Représentation visuelle :

Les six modèles économiques et organisationnels, situés à l’intersection de la démocratie économique et de la dépendance au marché, révèlent les tensions profondes entre gouvernance collective et logiques marchandes. Le socialisme privilégie un contrôle démocratique avec une influence minimale du marché, ce qui conduit souvent à une planification centralisée, un choix limité pour les consommateurs et des inefficacités dans l’allocation des ressources. Le capitalisme, à l’inverse, repose fortement sur les marchés avec peu d’apport démocratique, concentrant le pouvoir économique, creusant les inégalités de richesse et soumettant les besoins essentiels à une logique de profit, souvent au détriment de la durabilité environnementale. L’éthosisme rompt avec cette opposition en combinant une forte démocratie économique avec une pleine intégration au marché ; il demeure orienté vers le profit, mais au bénéfice de tous, en redistribuant la prise de décision et les retours économiques à l’échelle de l’ensemble du corps économique, plutôt que de les concentrer au sommet. Le Parecon, les coopératives et les ESOP occupent une position intermédiaire, articulant une gouvernance partagée avec un usage sélectif du marché, mais affrontent souvent des compromis en matière de scalabilité, efficacité opérationnelle et équité constante.

Exemple illustratif : Une entreprise de fabrication de panneaux solaires

Pour illustrer les implications pratiques de chaque modèle, considérons une entreprise hypothétique : une société de taille moyenne spécialisée dans la fabrication de panneaux solaires. Elle génère 1 000 000 $ de revenus mensuels et supporte 400 000 $ de coûts d’exploitation (hors rémunération des travailleurs). Le bénéfice net disponible pour distribution est donc de 600 000 $. L’effectif comprend 50 employés et l’entreprise compte 5 investisseurs ou apporteurs de capital.

Hypothèses :

  • Nombre de travailleurs : 50

  • Nombre de propriétaires (le cas échéant) : 5

  • Bénéfice net : 600 000 $/mois

  • Salaire fixe lorsqu’il s’applique : 3 000 $/mois par travailleur

Comparaison mathématique par modèle économique

Analyse :

  • L’éthosisme propose un système proportionnel où tous les contributeurs (quel que soit leur rôle) reçoivent une part négociée du bénéfice. Le ratio varie, mais est ajusté démocratiquement avec transparence.
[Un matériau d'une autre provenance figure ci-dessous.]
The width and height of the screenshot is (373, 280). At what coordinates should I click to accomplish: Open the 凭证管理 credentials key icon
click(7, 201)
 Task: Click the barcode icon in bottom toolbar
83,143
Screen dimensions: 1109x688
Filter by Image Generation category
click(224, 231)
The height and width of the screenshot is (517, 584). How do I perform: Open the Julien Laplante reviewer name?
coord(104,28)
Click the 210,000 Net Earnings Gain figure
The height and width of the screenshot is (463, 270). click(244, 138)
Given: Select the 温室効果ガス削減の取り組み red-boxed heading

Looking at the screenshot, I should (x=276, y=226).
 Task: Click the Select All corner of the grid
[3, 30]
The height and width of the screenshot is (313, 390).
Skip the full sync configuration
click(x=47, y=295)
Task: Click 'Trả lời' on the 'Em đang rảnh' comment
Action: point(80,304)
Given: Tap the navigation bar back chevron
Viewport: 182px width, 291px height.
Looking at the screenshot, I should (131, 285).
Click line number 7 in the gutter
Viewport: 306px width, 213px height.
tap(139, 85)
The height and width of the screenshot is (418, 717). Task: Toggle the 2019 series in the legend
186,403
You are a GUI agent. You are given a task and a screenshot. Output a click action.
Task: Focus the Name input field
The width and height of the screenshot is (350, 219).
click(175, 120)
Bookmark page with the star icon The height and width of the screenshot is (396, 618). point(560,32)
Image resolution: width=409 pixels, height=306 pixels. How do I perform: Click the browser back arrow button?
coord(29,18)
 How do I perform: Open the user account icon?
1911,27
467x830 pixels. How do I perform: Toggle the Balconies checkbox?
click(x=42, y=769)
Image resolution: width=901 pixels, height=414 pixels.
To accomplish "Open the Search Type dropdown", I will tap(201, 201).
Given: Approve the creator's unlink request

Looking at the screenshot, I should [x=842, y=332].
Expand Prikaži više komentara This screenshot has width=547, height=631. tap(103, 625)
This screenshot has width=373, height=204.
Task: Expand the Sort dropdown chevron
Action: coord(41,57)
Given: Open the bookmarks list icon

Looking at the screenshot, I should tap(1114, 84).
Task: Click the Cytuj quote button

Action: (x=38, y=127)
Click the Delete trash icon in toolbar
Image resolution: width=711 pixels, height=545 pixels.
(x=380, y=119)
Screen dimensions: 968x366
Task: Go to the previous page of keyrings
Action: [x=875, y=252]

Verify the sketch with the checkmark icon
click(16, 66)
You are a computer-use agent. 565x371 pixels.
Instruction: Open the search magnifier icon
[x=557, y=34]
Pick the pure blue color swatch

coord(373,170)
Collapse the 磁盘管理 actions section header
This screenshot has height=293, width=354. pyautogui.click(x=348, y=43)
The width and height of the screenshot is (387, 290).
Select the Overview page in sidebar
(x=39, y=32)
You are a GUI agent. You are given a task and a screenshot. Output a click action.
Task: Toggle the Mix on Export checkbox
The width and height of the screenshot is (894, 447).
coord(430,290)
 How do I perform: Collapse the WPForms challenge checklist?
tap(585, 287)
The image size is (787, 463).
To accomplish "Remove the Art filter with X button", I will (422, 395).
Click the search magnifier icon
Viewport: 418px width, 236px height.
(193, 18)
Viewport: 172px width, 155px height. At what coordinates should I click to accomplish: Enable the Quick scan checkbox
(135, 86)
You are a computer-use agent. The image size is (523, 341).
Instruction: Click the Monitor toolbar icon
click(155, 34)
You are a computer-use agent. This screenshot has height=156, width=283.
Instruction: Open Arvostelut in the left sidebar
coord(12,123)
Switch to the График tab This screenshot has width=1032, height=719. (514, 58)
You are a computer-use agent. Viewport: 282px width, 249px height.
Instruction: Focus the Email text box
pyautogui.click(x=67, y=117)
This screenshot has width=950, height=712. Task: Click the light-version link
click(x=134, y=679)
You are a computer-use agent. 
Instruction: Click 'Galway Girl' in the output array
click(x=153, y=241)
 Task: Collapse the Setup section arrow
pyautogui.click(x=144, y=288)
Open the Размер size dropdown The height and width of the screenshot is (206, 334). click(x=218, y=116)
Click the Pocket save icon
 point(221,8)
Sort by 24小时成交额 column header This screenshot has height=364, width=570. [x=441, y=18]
  • Les coopératives et le Parecon maximisent le revenu des travailleurs en éliminant toute division entre salariat et propriété externe.

  • Le capitalisme crée la plus grande inégalité, les travailleurs recevant un salaire fixe et les propriétaires s’accaparant l’essentiel du surplus.

  • Le socialisme assure une équité prédictive mais découple le revenu de la performance de l’entreprise.

  • Les ESOPs sont des systèmes hybrides où les travailleurs bénéficient d’un certain partage des profits mais restent subordonnés structurellement au capital.

L’éthosisme se distingue ici non par une formule fixe, mais par son adaptabilité : chaque changement dans la structure de l’équipe (nouvelle embauche, nouvel investisseur) nécessite une recalibration collective des parts du bénéfice. Cela instaure une culture de participation, transparence et responsabilité, plutôt qu’une conformité à des normes salariales figées.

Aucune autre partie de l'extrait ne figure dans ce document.